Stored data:
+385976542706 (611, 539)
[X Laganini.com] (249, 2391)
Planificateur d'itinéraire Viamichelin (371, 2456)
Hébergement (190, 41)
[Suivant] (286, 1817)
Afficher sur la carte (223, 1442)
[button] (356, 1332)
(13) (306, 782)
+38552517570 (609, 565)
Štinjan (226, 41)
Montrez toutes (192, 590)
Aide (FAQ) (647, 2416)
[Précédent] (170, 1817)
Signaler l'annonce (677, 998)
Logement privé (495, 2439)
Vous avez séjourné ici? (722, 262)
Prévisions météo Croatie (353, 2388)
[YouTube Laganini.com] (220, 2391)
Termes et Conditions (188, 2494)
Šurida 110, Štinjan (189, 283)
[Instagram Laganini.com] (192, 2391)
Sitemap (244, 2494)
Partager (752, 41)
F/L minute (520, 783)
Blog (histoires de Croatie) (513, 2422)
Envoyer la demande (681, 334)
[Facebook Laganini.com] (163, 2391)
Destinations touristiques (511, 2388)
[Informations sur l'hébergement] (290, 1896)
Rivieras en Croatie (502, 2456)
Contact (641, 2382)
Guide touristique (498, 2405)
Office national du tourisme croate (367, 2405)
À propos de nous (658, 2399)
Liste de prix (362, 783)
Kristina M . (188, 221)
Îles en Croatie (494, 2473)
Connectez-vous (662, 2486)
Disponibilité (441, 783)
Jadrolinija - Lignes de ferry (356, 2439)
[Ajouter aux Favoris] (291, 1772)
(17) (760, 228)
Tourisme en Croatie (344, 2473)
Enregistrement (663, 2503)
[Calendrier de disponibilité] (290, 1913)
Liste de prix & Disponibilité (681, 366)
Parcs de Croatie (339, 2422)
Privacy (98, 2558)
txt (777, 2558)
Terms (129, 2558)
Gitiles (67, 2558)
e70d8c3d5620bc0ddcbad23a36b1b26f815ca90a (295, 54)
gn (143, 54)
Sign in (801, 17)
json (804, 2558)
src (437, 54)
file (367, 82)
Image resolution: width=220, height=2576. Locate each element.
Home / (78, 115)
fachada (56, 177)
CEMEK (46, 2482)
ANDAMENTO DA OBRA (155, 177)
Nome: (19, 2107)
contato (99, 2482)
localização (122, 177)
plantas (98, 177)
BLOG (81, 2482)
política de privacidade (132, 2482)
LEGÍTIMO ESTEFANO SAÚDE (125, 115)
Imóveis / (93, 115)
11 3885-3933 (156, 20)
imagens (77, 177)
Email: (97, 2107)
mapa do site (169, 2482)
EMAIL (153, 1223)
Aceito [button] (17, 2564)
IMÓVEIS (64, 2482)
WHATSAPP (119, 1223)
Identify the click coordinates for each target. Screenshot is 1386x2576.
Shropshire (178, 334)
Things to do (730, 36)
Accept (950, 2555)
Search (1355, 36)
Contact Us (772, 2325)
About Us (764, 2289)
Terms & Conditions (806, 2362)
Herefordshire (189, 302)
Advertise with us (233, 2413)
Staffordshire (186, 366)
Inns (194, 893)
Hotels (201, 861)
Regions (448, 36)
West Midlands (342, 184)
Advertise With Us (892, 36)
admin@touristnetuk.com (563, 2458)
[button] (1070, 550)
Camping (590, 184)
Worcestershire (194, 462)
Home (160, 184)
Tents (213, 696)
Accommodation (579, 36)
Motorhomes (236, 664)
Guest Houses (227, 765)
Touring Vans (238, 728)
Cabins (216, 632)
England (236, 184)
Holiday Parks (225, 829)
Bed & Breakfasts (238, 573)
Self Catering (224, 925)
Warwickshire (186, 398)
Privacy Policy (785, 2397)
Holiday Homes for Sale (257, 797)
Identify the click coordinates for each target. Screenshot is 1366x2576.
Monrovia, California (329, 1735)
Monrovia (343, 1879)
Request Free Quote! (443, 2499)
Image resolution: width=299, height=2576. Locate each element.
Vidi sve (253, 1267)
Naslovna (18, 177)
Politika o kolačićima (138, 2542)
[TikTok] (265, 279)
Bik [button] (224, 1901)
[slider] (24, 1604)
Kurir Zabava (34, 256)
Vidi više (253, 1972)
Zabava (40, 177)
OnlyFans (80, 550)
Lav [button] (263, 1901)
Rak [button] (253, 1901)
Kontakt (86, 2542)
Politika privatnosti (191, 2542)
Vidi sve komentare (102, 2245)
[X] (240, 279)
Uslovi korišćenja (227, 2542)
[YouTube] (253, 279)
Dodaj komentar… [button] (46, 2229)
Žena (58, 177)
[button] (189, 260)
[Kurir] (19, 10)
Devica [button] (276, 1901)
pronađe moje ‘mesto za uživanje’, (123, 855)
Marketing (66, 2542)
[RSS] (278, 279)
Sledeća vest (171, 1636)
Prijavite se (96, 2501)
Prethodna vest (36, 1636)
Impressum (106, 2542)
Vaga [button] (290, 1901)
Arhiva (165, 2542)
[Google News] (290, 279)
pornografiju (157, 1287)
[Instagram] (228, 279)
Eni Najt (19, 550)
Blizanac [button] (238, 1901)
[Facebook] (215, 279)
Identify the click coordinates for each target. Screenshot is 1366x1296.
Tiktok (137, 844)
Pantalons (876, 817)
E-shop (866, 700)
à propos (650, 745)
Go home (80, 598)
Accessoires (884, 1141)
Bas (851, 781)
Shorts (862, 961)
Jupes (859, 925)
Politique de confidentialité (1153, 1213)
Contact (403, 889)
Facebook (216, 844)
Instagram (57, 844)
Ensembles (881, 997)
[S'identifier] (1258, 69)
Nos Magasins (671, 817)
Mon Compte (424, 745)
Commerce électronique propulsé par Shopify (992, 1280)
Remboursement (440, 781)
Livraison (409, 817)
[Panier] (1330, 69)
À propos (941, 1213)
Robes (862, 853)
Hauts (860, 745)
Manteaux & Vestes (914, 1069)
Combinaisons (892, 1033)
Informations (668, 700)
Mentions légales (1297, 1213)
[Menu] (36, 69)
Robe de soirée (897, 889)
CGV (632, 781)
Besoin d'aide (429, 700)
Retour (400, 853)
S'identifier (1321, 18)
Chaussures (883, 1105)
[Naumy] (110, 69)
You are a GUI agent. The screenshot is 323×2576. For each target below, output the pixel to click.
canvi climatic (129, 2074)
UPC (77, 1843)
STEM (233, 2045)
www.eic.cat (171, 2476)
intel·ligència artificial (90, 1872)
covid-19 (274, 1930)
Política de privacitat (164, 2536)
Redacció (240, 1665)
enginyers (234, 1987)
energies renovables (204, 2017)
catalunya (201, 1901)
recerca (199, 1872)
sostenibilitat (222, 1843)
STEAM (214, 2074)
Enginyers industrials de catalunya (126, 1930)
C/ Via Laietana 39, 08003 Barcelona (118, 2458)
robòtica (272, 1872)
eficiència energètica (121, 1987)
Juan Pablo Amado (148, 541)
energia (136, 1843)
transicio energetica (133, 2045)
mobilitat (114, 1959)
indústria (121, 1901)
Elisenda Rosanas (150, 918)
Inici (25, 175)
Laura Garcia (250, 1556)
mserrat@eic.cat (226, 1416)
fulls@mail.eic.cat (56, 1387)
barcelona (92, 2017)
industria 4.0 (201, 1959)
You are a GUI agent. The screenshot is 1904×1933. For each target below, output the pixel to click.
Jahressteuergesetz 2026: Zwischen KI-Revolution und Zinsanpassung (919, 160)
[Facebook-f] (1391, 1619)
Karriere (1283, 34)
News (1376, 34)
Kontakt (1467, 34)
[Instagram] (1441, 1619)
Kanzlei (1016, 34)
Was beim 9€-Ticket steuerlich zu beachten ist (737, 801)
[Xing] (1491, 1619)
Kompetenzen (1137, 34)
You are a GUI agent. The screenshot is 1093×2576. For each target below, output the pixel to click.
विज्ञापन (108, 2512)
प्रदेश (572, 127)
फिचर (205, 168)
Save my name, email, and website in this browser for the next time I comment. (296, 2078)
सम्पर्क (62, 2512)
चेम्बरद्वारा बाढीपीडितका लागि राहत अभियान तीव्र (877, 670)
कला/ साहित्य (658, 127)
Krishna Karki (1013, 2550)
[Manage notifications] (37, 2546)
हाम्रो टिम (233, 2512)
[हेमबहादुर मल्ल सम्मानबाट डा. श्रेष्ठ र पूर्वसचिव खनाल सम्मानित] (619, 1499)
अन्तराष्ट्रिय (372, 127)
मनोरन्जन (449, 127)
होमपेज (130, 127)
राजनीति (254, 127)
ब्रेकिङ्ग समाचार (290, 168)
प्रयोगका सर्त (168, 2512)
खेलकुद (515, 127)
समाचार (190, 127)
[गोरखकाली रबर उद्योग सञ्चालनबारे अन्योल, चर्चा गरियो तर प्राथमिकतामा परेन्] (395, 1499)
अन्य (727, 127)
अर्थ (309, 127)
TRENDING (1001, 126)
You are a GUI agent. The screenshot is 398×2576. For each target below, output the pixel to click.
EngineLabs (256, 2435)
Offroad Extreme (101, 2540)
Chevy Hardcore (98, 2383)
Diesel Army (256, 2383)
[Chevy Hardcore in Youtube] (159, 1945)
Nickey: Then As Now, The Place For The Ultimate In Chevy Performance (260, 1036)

• _Exercise_: Extract the lines above, from the first one through the one containing "11 3885-3933 (156, 20)", and return only those, unchanged.

• _Result of this exercise_:
+385976542706 (611, 539)
[X Laganini.com] (249, 2391)
Planificateur d'itinéraire Viamichelin (371, 2456)
Hébergement (190, 41)
[Suivant] (286, 1817)
Afficher sur la carte (223, 1442)
[button] (356, 1332)
(13) (306, 782)
+38552517570 (609, 565)
Štinjan (226, 41)
Montrez toutes (192, 590)
Aide (FAQ) (647, 2416)
[Précédent] (170, 1817)
Signaler l'annonce (677, 998)
Logement privé (495, 2439)
Vous avez séjourné ici? (722, 262)
Prévisions météo Croatie (353, 2388)
[YouTube Laganini.com] (220, 2391)
Termes et Conditions (188, 2494)
Šurida 110, Štinjan (189, 283)
[Instagram Laganini.com] (192, 2391)
Sitemap (244, 2494)
Partager (752, 41)
F/L minute (520, 783)
Blog (histoires de Croatie) (513, 2422)
Envoyer la demande (681, 334)
[Facebook Laganini.com] (163, 2391)
Destinations touristiques (511, 2388)
[Informations sur l'hébergement] (290, 1896)
Rivieras en Croatie (502, 2456)
Contact (641, 2382)
Guide touristique (498, 2405)
Office national du tourisme croate (367, 2405)
À propos de nous (658, 2399)
Liste de prix (362, 783)
Kristina M . (188, 221)
Îles en Croatie (494, 2473)
Connectez-vous (662, 2486)
Disponibilité (441, 783)
Jadrolinija - Lignes de ferry (356, 2439)
[Ajouter aux Favoris] (291, 1772)
(17) (760, 228)
Tourisme en Croatie (344, 2473)
Enregistrement (663, 2503)
[Calendrier de disponibilité] (290, 1913)
Liste de prix & Disponibilité (681, 366)
Parcs de Croatie (339, 2422)
Privacy (98, 2558)
txt (777, 2558)
Terms (129, 2558)
Gitiles (67, 2558)
e70d8c3d5620bc0ddcbad23a36b1b26f815ca90a (295, 54)
gn (143, 54)
Sign in (801, 17)
json (804, 2558)
src (437, 54)
file (367, 82)
Image resolution: width=220, height=2576. Locate each element.
Home / (78, 115)
fachada (56, 177)
CEMEK (46, 2482)
ANDAMENTO DA OBRA (155, 177)
Nome: (19, 2107)
contato (99, 2482)
localização (122, 177)
plantas (98, 177)
BLOG (81, 2482)
política de privacidade (132, 2482)
LEGÍTIMO ESTEFANO SAÚDE (125, 115)
Imóveis / (93, 115)
11 3885-3933 (156, 20)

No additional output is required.